> Activities:
A. Below are notes on speeding up graph learning models with PyG and torch.compile, followed by some data. List every limitation of torch compile that the notes give as an example.
B. Transcribe the part of the notes on speeding up graph learning models with PyG and torch.compile starting with "Dominic Rigby" and going on through "specifically graph transformers.".

(Extracted text Opens)

Dominic Rigby

Speeding Up Graph Learning Models with PyG and torch.compile

Date read: 13th October 2025

Blog link

Key Points

Aim of post: explain how to overcome typical problems that arrive when using torch compile to speed up GNN related activities, specifically graph transformers.
Blog focuses on doing this in PyTorch with the following tools:
- PyTorch Frame: embeds multi-model data (e.g. text, images, video) into shared embedding space
- PyG: handles message passing
- PyTorch Lighting: helps scale training processes onto GPU clusters.
Torch compile:
- Takes standard PyTorch code and performs kernel fusion to create kernels which minimise memory reads amd writes, delivering large speed ups.
- It does however have its limitations, e.g.:
  - Recompilation
  - Host-device syncs
  - Learning rate treated as constant
Recompilation:
- When the assumptions made at compile time break, the code has to be recompiled.
- Common assumptions: data type, data shape, constants.
- Dynamic shapes are very common when using GNNs due to differing number of nodes.
- Tips:
  1. Set torch.compile(dynamic=True) to optimise for dynamic shapes.
  2. Set TORCH_LOGS=”recompiles” such that it is logged when you recompile and you can address the issues as required.
LR treated as a constant:
- If LR is set to a float ti will be treated as a constant at compile time and require a recompile if changed.
- Set LR as a tensor to prevent this
Graph breaks:
- Some code can’t be compiled and torch will return to eager mode for these steps.
- This breaks the compiled code into a set of kernels rather than just one.
- This causes unneccessary memory read and writes
- Tips:
  1. Set TORCH_LOGS=’graph_breaks’, which will log any graph breaks which can often be easily fixed.
CUDA graphs:
- Set torch.compile(mode=’reduce-overhead’) to creates a CUDA graph which can be launched in one go from the CPU and reduce kernel launch overhead.
- Only use if the number of possible shapes is small as it will have recompile the instruction set for every individual size.
Asynchronousity:
- Python usually launches GPU kernels and doesn’t wait for them to finish before continuing, unless it is explicitly told to in the code.
- Reduce this if possiblle by:
  - Keep items as torch tensors rather than floats, ints etc
  - Don’t print too often
  - Don’t use item
  - Be explicity with expected shape when possible

(Extracted text Closes)
(Data below Opens)

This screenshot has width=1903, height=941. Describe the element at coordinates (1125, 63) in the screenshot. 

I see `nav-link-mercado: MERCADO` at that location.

(Data below Closes)

> Outputs in order:
A.
- Recompilation
- Host-device syncs
- Learning rate treated as constant

B.
Dominic Rigby

Speeding Up Graph Learning Models with PyG and torch.compile

Date read: 13th October 2025

Blog link

Key Points

Aim of post: explain how to overcome typical problems that arrive when using torch compile to speed up GNN related activities, specifically graph transformers.